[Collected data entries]
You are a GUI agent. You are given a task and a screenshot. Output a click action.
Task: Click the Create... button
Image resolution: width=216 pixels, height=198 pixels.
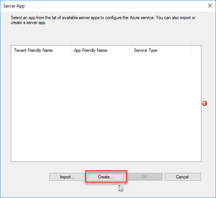[106, 177]
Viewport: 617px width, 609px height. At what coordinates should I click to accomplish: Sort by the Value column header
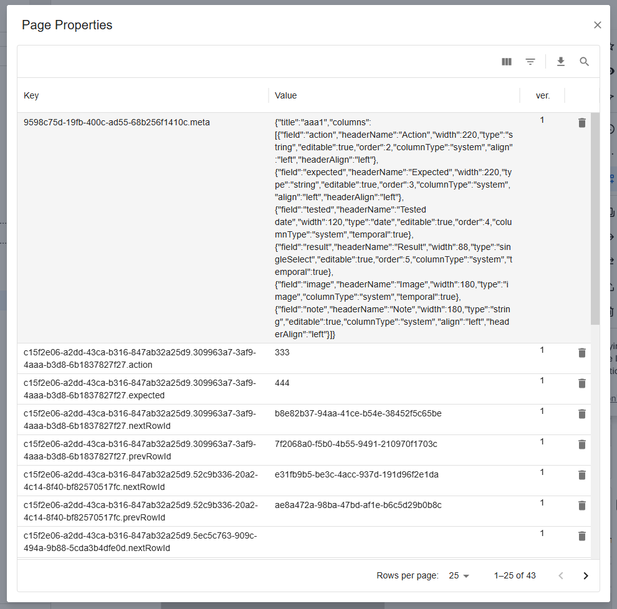tap(285, 95)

#### Task instructions
Retype all the data exactly, please, without pictures.

#### Task result
You are a GUI agent. You are given a task and a screenshot. Output a click action.
Task: Click the Create... button
Image resolution: width=216 pixels, height=198 pixels.
[106, 177]
Viewport: 617px width, 609px height. At what coordinates should I click to accomplish: Sort by the Value column header
tap(285, 95)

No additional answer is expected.